Exercise text:

=== Section Start ===

McGhee bases this concept on our own history. Her prime example revolves around the ripple effects that came from the response by many municipalities across the United States to laws forcing the desegregation of community swimming pools. As a guest on NPR’s “Fresh Air” in 2021, McGhee talks about when, in 1959, the city of Montgomery, Alabama, closed down its entire parks and recreation department rather than allowing Blacks to enjoy these facilities alongside whites.
“I went to Montgomery, Ala., where there used to be one of those grand resort-style pools … not only did they back a truck up and pour dirt into the pool and pave it over [in 1959], but they also sold off the animals in the municipal zoo,” she told host Dave Davies. “It wasn't until almost 1970 that they reopened the park system for the entire city. And I walked the grounds of Oak Park. Even after they reopened it, they never rebuilt the pool.”
Closing municipal swimming pools didn’t just deny Blacks of the opportunity to enjoy them during the heat of summer; closing them denied everyone that opportunity, except those wealthy enough to build pools in their own backyards or at their country clubs.
McGhee added that she saw this “as a tangible symbol of the way a population taught to distrust and disdain their neighbors of color will withdraw from public goods when they no longer see the public good.”
In my mind, Florida’s effort to eradicate Advanced Placement (AP) courses offered to high school students falls in with McGhee’s “zero-sum” theory. Not only does Desantis want to eliminate these courses, he also wants to remove the college credit that is given to students who have successfully completed them.
This means all Florida students, regardless of color or economic background, will lose those credits— credits that provide all students the opportunity to earn college degrees in less time and for less money by earning college credits before they graduate high school.
Can We Stop 'Stop Woke' and Other Oppressive Policies?
“Stop Woke” is, at its root, just a ploy to keep everyone blissfully ignorant of the harm that “zero-sum” policies and laws inflict on everyone, not just those who are the targets of unbridled racism.
Refusing to accept our nation’s history, warts and all, does nothing to help anyone. It does not prevent the feeling of guilt; what it does prevent is for the average American to never gain a true perspective of the sins of our forefathers that would lead to understanding just exactly what systemic racism is, that it exists, and that it is the cause for such economic disparity between whites and people of color. Because it would force us all to see that everything we do has consequences for all Americans, regardless of color, background, education, or social standing.

=== Section End ===

Activities:
(1) Can you copy the passage on McGhee from "McGhee added that" to "Other Oppressive Policies?", inclusive?
(2) Using the passage on McGhee, answer these:
(a) In what year did Montgomery, Alabama, close its parks and recreation department?
(b) About when did Montgomery reopen its park system for the entire city?
(c) Besides eliminating AP courses, what else does Desantis want to remove?
The material has nothing to do with the passage on McGhee.

Excerpted records:

=== Section Start ===

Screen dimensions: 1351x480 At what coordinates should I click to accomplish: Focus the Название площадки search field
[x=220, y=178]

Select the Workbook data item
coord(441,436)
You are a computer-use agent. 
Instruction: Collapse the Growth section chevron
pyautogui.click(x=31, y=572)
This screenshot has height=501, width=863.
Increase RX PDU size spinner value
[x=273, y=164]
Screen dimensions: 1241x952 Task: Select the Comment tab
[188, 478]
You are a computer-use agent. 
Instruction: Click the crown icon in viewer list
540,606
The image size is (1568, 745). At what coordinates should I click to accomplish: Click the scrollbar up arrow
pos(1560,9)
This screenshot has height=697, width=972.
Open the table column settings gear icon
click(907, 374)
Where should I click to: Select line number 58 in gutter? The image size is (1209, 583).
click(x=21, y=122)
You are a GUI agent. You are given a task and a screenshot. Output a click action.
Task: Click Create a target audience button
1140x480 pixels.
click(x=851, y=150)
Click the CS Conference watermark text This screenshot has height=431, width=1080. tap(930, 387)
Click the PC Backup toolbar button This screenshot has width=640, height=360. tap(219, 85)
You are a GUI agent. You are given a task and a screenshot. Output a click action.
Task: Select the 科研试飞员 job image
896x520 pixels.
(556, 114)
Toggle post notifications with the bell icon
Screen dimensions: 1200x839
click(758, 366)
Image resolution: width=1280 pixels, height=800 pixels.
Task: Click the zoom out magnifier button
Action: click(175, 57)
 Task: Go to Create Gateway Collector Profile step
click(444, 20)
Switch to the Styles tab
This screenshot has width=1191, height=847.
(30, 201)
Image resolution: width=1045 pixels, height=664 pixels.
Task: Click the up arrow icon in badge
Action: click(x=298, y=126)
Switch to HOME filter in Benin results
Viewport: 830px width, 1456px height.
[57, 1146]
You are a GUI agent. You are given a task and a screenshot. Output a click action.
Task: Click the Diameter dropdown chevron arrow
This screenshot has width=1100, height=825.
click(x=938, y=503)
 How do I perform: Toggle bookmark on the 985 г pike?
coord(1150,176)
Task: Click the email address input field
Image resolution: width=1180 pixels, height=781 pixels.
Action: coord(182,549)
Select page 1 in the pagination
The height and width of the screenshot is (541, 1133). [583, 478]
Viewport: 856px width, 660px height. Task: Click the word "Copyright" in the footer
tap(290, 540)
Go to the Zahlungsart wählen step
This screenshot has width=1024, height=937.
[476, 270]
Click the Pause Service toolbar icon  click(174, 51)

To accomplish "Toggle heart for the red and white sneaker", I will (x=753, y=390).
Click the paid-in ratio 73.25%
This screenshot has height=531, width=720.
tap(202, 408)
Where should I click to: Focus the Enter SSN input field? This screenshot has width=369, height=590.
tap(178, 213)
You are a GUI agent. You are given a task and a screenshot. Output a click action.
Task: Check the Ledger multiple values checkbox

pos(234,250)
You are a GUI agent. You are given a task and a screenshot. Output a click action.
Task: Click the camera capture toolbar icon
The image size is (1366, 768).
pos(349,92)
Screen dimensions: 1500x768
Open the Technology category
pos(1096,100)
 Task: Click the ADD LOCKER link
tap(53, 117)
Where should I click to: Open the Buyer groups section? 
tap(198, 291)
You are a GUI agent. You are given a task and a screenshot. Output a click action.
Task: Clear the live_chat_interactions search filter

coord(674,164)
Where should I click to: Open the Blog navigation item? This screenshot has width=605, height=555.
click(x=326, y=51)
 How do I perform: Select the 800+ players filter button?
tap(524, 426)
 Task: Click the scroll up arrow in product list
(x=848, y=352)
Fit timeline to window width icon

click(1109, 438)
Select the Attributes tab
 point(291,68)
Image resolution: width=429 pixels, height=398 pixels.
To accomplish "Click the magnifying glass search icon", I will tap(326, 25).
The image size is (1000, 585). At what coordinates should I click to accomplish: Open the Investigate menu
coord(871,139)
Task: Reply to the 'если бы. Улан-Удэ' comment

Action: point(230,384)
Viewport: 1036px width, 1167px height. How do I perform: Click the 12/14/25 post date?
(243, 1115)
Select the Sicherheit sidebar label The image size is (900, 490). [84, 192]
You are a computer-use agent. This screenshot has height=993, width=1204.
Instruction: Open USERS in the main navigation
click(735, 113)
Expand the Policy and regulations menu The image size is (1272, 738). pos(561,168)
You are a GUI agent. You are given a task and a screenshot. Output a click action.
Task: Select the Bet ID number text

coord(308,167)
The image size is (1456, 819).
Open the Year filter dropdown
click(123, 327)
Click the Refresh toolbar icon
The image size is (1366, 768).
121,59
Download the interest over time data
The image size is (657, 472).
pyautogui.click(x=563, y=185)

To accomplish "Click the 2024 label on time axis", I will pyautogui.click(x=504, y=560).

=== Section End ===

Answers per task:
(1)
McGhee added that she saw this “as a tangible symbol of the way a population taught to distrust and disdain their neighbors of color will withdraw from public goods when they no longer see the public good.”
In my mind, Florida’s effort to eradicate Advanced Placement (AP) courses offered to high school students falls in with McGhee’s “zero-sum” theory. Not only does Desantis want to eliminate these courses, he also wants to remove the college credit that is given to students who have successfully completed them.
This means all Florida students, regardless of color or economic background, will lose those credits— credits that provide all students the opportunity to earn college degrees in less time and for less money by earning college credits before they graduate high school.
Can We Stop 'Stop Woke' and Other Oppressive Policies?

(2)
(a) 1959
(b) Almost 1970
(c) The college credit given to students who have successfully completed those courses